Lithwick writes "The fight to fill judicial vacancies grows even weirder"
Dahlia Lithwick at Slate writes about President Bush's two new nominees to the U.S. Court of Appeals for the Fourth Circuit: Steve Matthews and E. Duncan Getchell.
The president opted to casually insult Virginia's two home-state senators by disregarding a list of five bipartisan selections who would have easily been confirmed, sent to the White House last June from Sens. John W. Warner, R, and James Webb, D. Bush picked one candidate who Warner and Webb considered and rejected—and a second who appears to be of the view that what the law needs more of is Rush Limbaugh.
Is it that Bush simply doesn't care about the need for the support of home-state senators in the judicial confirmation process or that he doesn't fully understand that the judiciary committee is no longer under Republican control? Does he hope no one will notice that his judicial picks are as radical today as they were six years ago? The answer, surely, is that Bush is fighting a symbolic war over the courts.
Regarding Steve Matthews, she writes:
As for Getchell:Now, I am certain Mr. Matthews is an able lawyer, and the fact that he has logged no time at all as a judge should not necessarily count against him. But a brief glance at his résumé suggests that Matthews' strongest credentials for this federal appeals court seat include . . . his membership on the board of directors for the Landmark Legal Foundation.
The Landmark Legal Foundation? Wait: Isn't that the outfit run by Mark R. Levin, the man who brought us Men in Black: How the Supreme Court Is Destroying America? The constitutional theory proffered in that book was, as you may recall, that any judge who arrives at a different legal conclusion than Levin or Rush Limbaugh is an "activist" who threatens America with imminent "tyranny." Matthews is thanked by name in Men in Black. Is it a bit strange that Bush's latest judicial nominee was intimately involved in a best-selling book that argues for kneecapping the federal judiciary? . . .

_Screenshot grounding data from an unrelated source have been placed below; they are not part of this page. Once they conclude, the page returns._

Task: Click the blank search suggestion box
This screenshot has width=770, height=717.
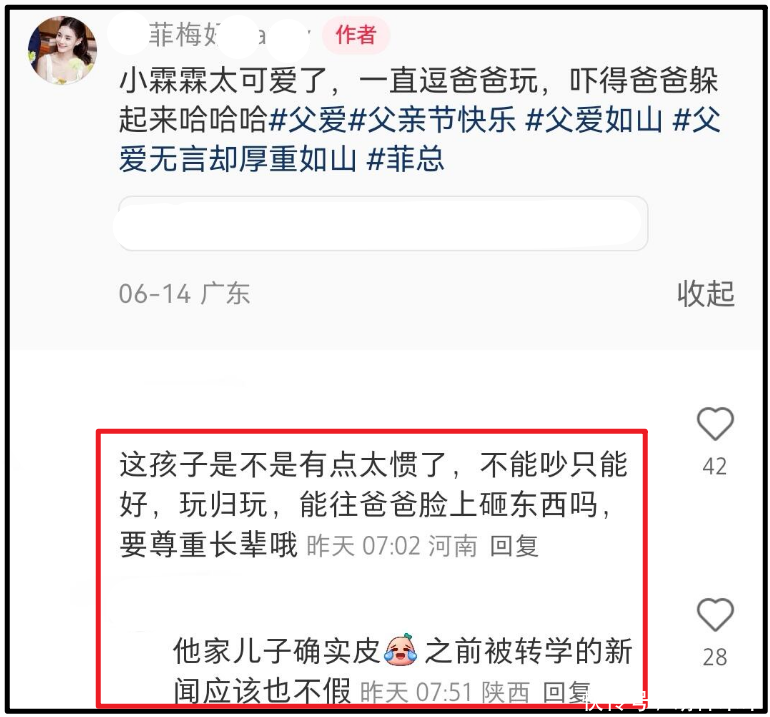Action: pos(383,223)
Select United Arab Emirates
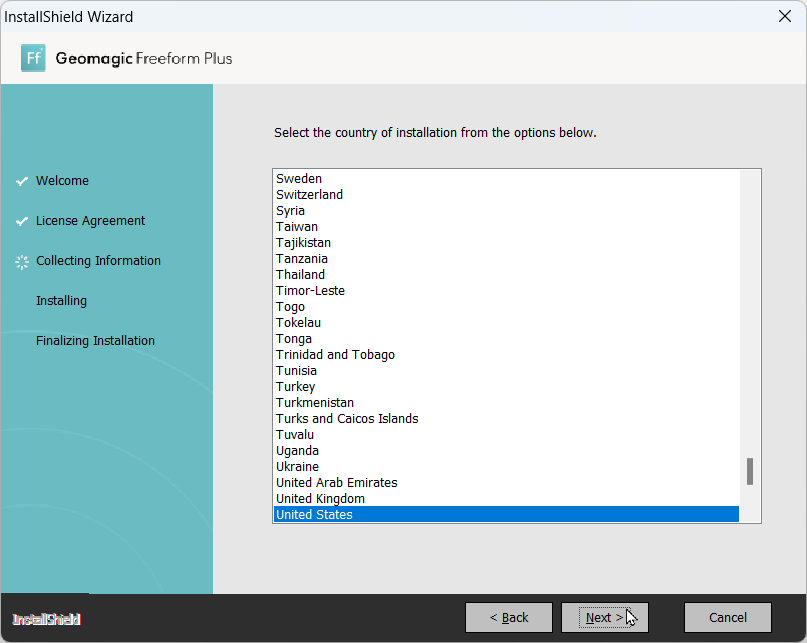Viewport: 807px width, 643px height. tap(336, 483)
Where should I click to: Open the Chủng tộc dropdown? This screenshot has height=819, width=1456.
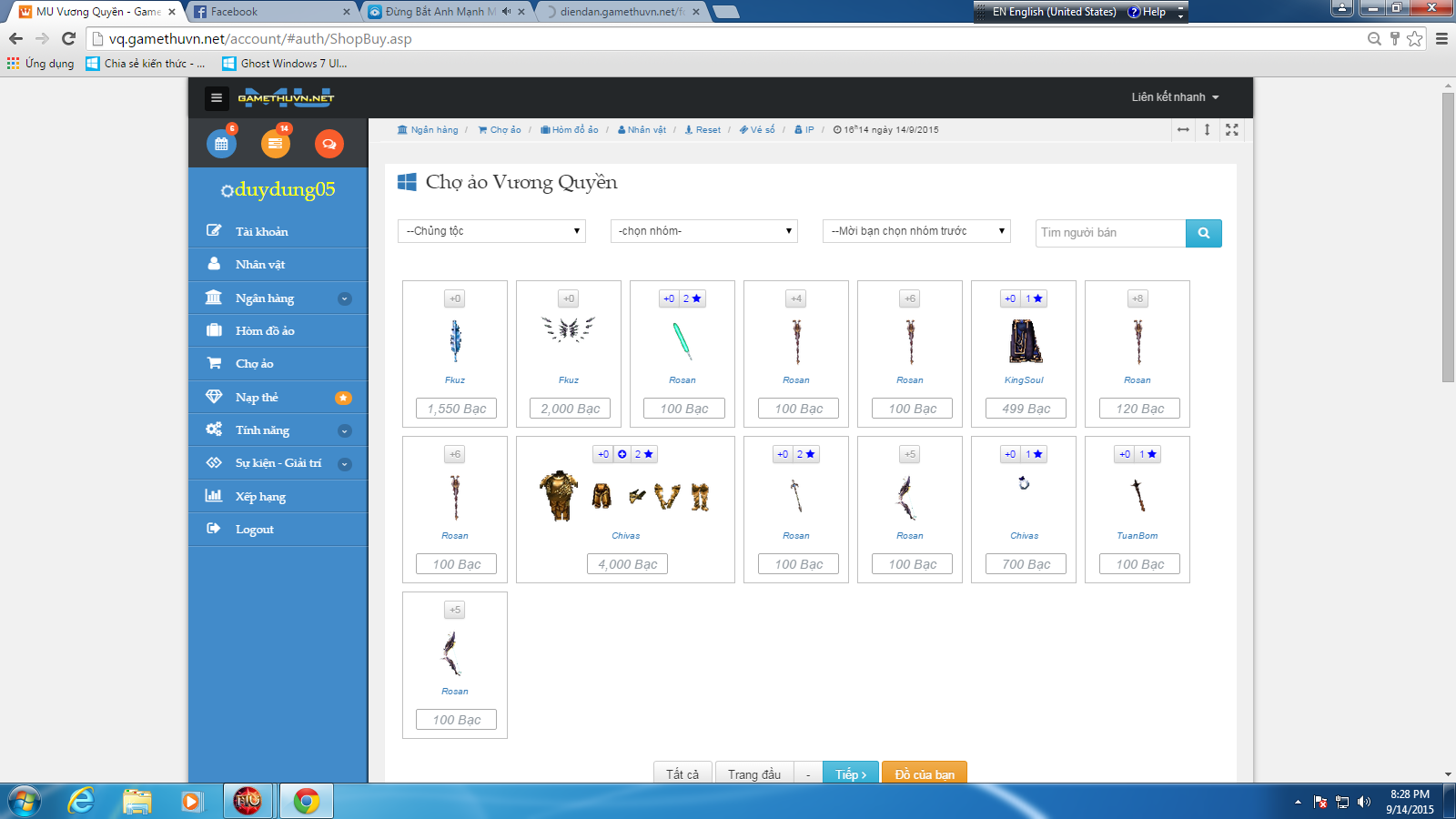491,231
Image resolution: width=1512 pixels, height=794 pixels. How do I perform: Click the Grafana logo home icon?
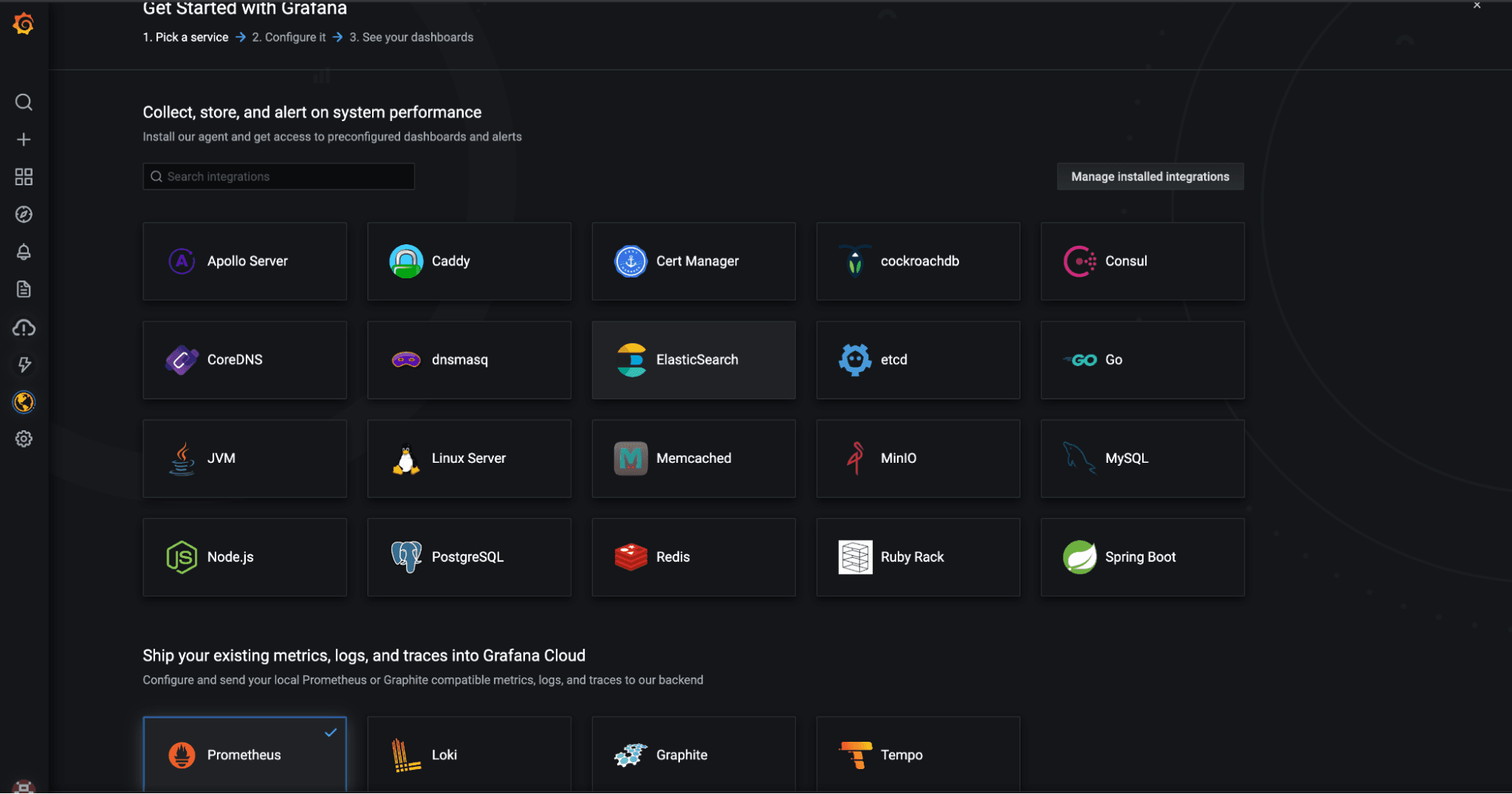tap(23, 24)
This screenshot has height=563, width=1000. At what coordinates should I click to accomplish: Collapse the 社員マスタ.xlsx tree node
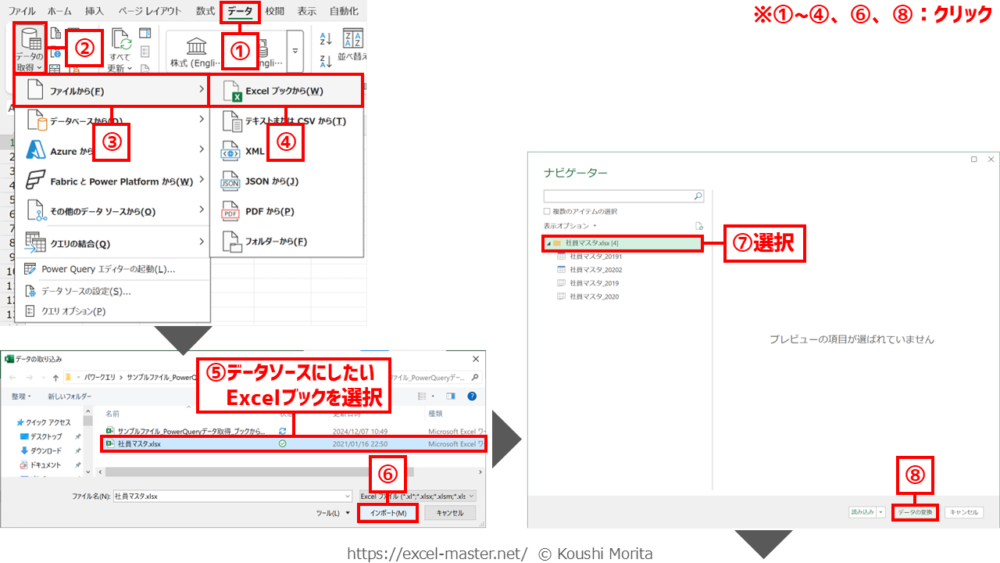(547, 243)
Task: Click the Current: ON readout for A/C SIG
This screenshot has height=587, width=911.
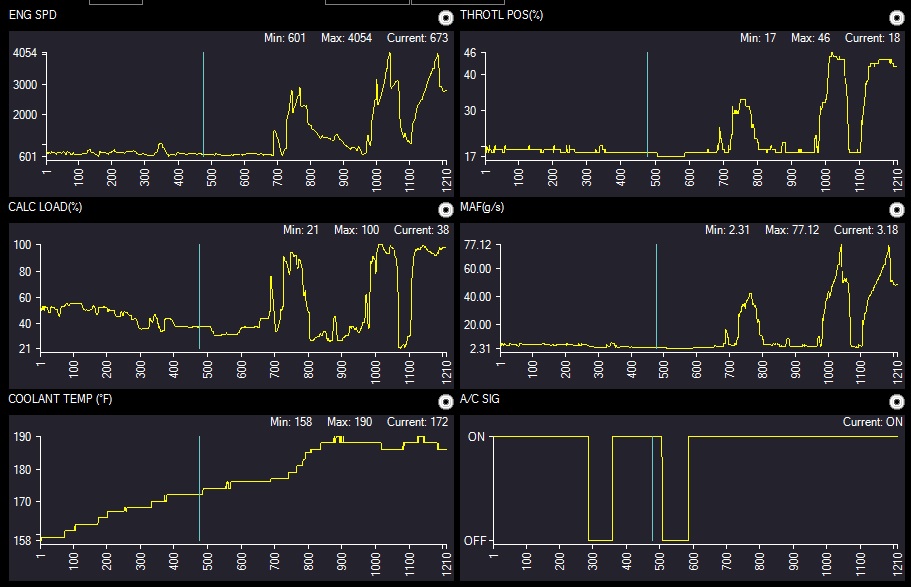Action: point(872,422)
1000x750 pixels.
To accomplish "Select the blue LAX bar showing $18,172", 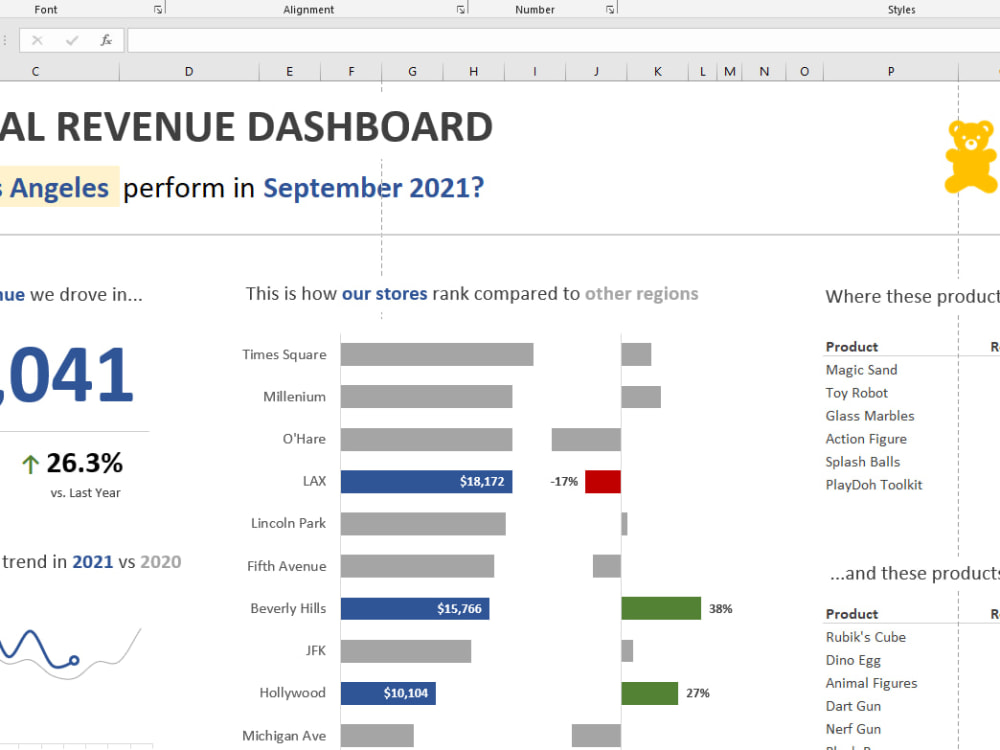I will tap(425, 481).
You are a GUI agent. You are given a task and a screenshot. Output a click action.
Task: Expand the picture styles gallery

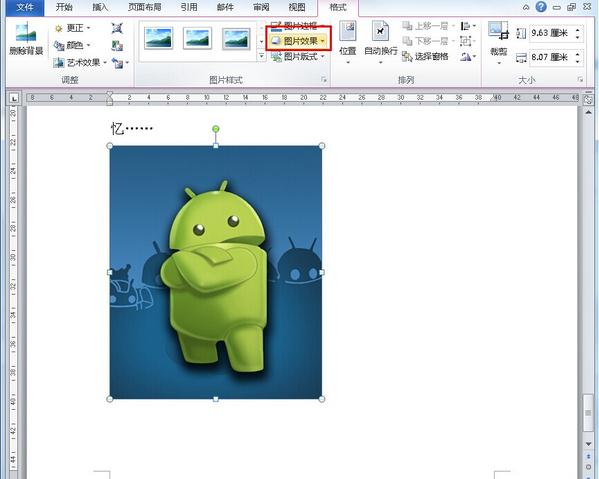pyautogui.click(x=261, y=56)
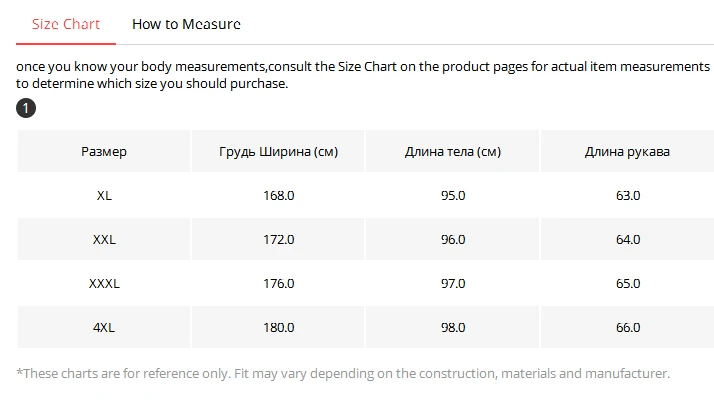Screen dimensions: 714x413
Task: Click the reference-only disclaimer text
Action: coord(343,373)
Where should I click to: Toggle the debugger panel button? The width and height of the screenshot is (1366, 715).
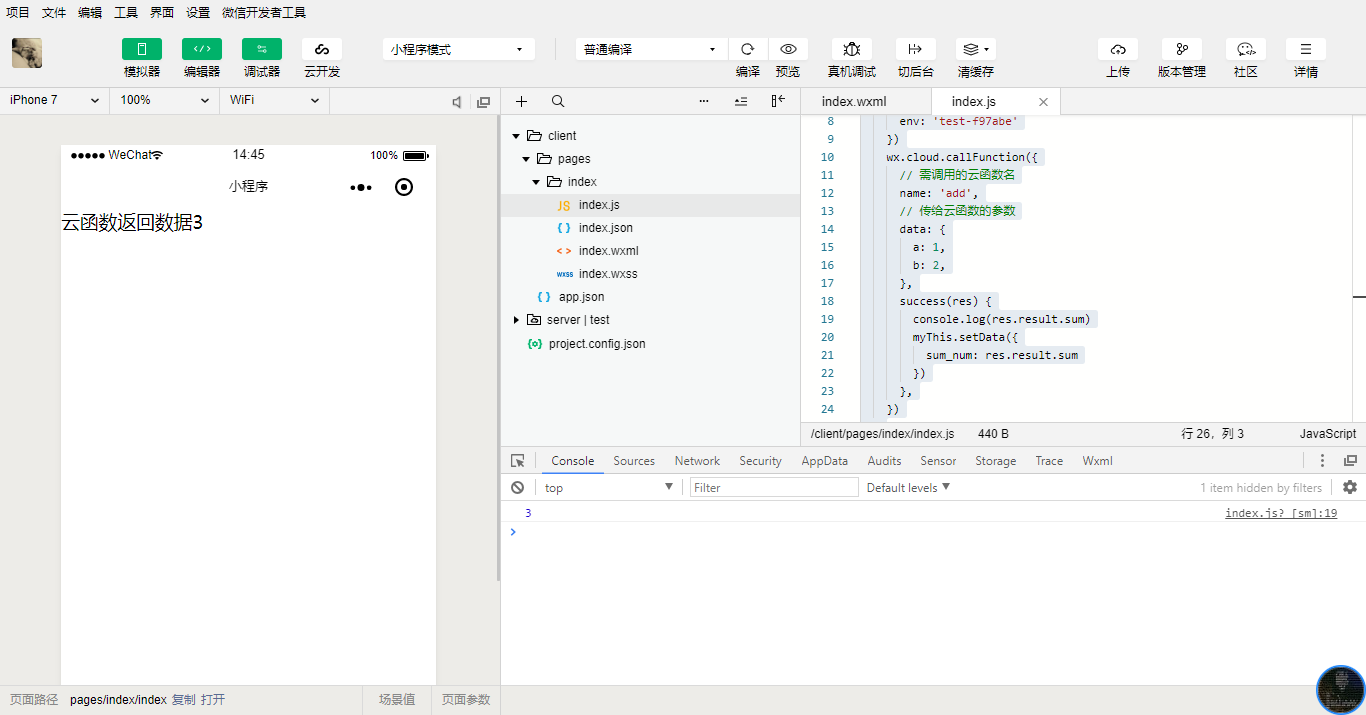click(x=262, y=49)
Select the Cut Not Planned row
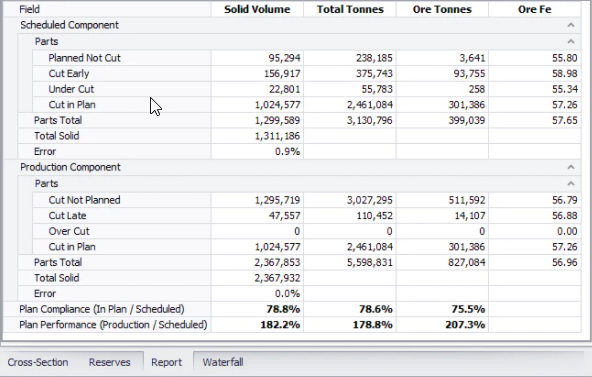Image resolution: width=592 pixels, height=377 pixels. coord(307,200)
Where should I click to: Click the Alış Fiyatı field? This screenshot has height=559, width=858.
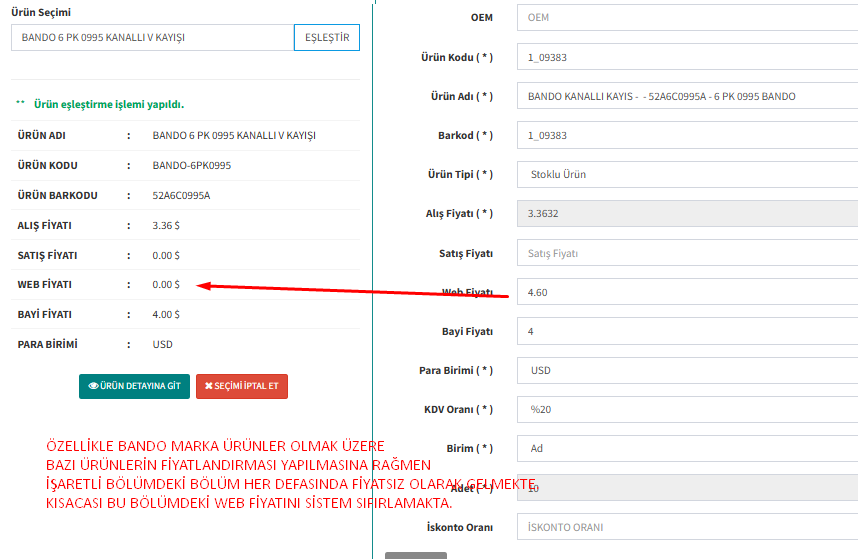pyautogui.click(x=687, y=213)
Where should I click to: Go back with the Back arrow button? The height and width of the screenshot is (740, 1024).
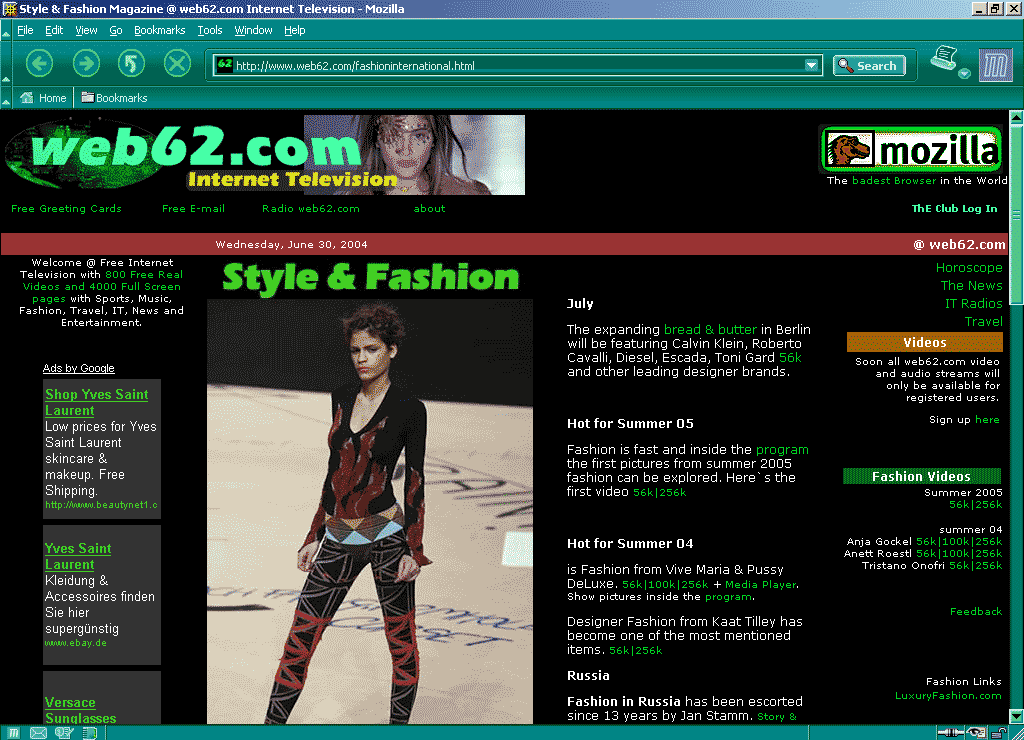pyautogui.click(x=39, y=64)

Also championing Matthews is Fred Fielding, counsel to President Bush. Apparently, Matthews and Fielding worked together during Reagan's second term in the mid-1980s. Matthews' online résumé notes that "[a]t Justice, he advised Attorney General Edwin Meese III and President Reagan on the selection of nominees for federal judgeships, and served as special counsel to Attorney General Meese on the Iran-Contra investigation." That certainly rounds out Matthews' résumé, but it doesn't make him an attractive candidate for senators seeking bipartisanship and compromise.
Of course, those same senators who sought bipartisanship and compromise—in this case, Webb and Warner—were themselves rudely smacked upside the head with the president's second nominee, Virginia's E. Duncan Getchell, whom they'd met with but left off their final list.